Ich hatte diese Woche einen dieser Wiedersehensmomente, habe (auch ohne DeLorean) eine regelrechte Reise in meine Vergangenheit unternommen. Am Montag war ich bei einem Konzert von Freunden (jetzt wohl eher Bekannten), mit denen ich früher sogar mal ein bisschen auf Tour war und andere „Rockstar“-Dinge verbrochen habe. Es waren die 90er, wir glaubten an den gemeinsamen Traum und hatten auch abseits der Theke unsere Momente mit ein paar richtig guten Songs und legendären Auftritten. In Rheinstetten-Mörsch, Künzelsau oder Eppingen-Riechen (da war es besonders witzig). Aber auch in richtigen Städten und sogar im Ausland. Unterm Strich waren es ein paar wilde Jahre nach dem Abitur und nicht alles war gut in dieser Zeit.

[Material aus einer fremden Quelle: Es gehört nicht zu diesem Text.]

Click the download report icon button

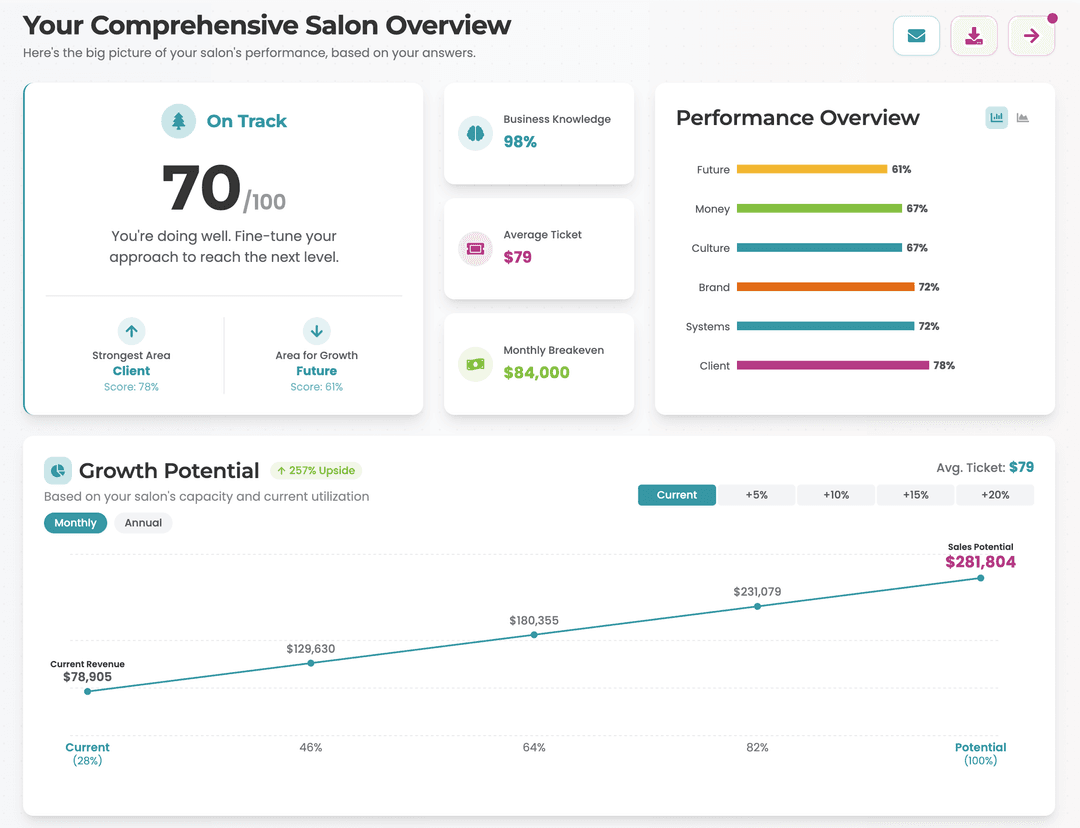click(974, 36)
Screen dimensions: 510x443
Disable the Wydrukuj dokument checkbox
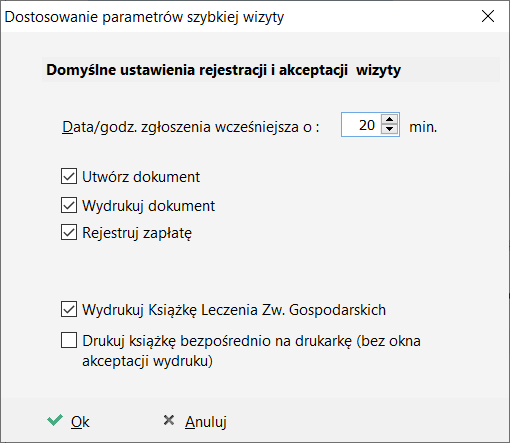pyautogui.click(x=69, y=205)
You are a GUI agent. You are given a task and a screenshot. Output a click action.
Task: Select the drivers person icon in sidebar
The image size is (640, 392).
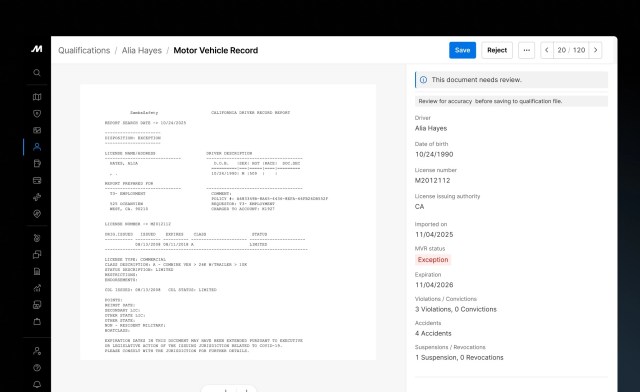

Es gab viel Unsicherheit, Verwirrung und – im Nachhinein ist mir das klar geworden – zum Teil auch Überforderung mit der einen oder anderen Situation.

Irgendwie war alles wie immer.

Am Montag war es dann aber endlich soweit: Ich wollte mich meinen „alten Dämonen“ stellen und mich in erster Reihe von ihnen musikalisch verwöhnen lassen. Es gab keine Verabredung dazu, ich bin einfach zum Konzert gegangen und habe am Backstage-Eingang ganz brav „Hallo“ gesagt. Und dann war es auf einmal wieder 1998. Wir haben uns gut unterhalten, das Konzert hat mich etwas nostalgisch werden lassen und danach gab es noch ein paar Getränke und lange, lustige Gespräche. Zu meiner eigenen Überraschung ging es dabei nicht nur um „damals“ oder die Zeit, die seitdem vergangen ist, sondern eher um das, was uns heute bewegt. Es war ein schöner Abend und ein bisschen war ich danach auch wehmütig, dass wir uns so lange nicht gesehen hatten. Denn obwohl wir jetzt andere sind und anderen Träumen nachlaufen, haben wir uns immer noch einiges zu sagen.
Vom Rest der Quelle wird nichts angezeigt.